Source records:
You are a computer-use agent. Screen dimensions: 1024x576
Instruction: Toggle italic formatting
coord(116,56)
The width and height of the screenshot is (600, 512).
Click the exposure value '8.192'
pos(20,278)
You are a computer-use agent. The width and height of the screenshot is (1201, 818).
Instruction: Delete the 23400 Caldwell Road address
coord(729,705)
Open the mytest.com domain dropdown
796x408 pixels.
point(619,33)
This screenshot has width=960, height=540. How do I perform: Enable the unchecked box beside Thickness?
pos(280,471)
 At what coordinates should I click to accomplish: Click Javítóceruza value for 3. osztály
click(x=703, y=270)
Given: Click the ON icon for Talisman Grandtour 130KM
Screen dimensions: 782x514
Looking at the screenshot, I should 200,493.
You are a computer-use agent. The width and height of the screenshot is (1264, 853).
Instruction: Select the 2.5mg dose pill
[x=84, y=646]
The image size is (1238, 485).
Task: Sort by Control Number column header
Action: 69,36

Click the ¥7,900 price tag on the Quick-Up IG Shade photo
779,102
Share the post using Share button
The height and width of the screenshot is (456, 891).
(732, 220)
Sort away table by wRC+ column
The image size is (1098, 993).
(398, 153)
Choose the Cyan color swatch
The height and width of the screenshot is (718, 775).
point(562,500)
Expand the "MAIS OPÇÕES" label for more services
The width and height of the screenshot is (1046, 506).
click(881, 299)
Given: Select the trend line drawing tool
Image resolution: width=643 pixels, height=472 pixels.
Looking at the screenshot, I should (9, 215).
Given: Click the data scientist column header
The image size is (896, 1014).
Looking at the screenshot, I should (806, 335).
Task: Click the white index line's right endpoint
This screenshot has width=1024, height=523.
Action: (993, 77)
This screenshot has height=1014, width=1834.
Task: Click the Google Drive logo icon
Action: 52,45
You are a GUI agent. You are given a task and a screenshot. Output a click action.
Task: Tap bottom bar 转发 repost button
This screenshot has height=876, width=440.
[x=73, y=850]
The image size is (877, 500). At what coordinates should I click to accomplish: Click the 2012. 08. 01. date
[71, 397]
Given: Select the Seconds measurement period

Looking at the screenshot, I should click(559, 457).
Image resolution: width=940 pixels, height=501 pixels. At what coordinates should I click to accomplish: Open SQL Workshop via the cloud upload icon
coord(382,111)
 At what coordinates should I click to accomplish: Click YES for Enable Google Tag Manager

TASK REQUIREMENTS:
Each record above should be retyped in full, exactly as shown.

WRITTEN SOLUTION:
You are a computer-use agent. Screen dimensions: 1024x576
Instruction: Toggle italic formatting
coord(116,56)
The width and height of the screenshot is (600, 512).
Click the exposure value '8.192'
pos(20,278)
You are a computer-use agent. The width and height of the screenshot is (1201, 818).
Instruction: Delete the 23400 Caldwell Road address
coord(729,705)
Open the mytest.com domain dropdown
796x408 pixels.
point(619,33)
This screenshot has width=960, height=540. How do I perform: Enable the unchecked box beside Thickness?
pos(280,471)
 At what coordinates should I click to accomplish: Click Javítóceruza value for 3. osztály
click(x=703, y=270)
Given: Click the ON icon for Talisman Grandtour 130KM
Screen dimensions: 782x514
Looking at the screenshot, I should 200,493.
You are a computer-use agent. The width and height of the screenshot is (1264, 853).
Instruction: Select the 2.5mg dose pill
[x=84, y=646]
The image size is (1238, 485).
Task: Sort by Control Number column header
Action: 69,36

Click the ¥7,900 price tag on the Quick-Up IG Shade photo
779,102
Share the post using Share button
The height and width of the screenshot is (456, 891).
(732, 220)
Sort away table by wRC+ column
The image size is (1098, 993).
(398, 153)
Choose the Cyan color swatch
The height and width of the screenshot is (718, 775).
point(562,500)
Expand the "MAIS OPÇÕES" label for more services
The width and height of the screenshot is (1046, 506).
click(881, 299)
Given: Select the trend line drawing tool
Image resolution: width=643 pixels, height=472 pixels.
Looking at the screenshot, I should (9, 215).
Given: Click the data scientist column header
The image size is (896, 1014).
Looking at the screenshot, I should (806, 335).
Task: Click the white index line's right endpoint
This screenshot has width=1024, height=523.
Action: (993, 77)
This screenshot has height=1014, width=1834.
Task: Click the Google Drive logo icon
Action: 52,45
You are a GUI agent. You are given a task and a screenshot. Output a click action.
Task: Tap bottom bar 转发 repost button
This screenshot has height=876, width=440.
[x=73, y=850]
The image size is (877, 500). At what coordinates should I click to accomplish: Click the 2012. 08. 01. date
[71, 397]
Given: Select the Seconds measurement period

Looking at the screenshot, I should click(559, 457).
Image resolution: width=940 pixels, height=501 pixels. At what coordinates should I click to accomplish: Open SQL Workshop via the cloud upload icon
coord(382,111)
 At what coordinates should I click to accomplish: Click YES for Enable Google Tag Manager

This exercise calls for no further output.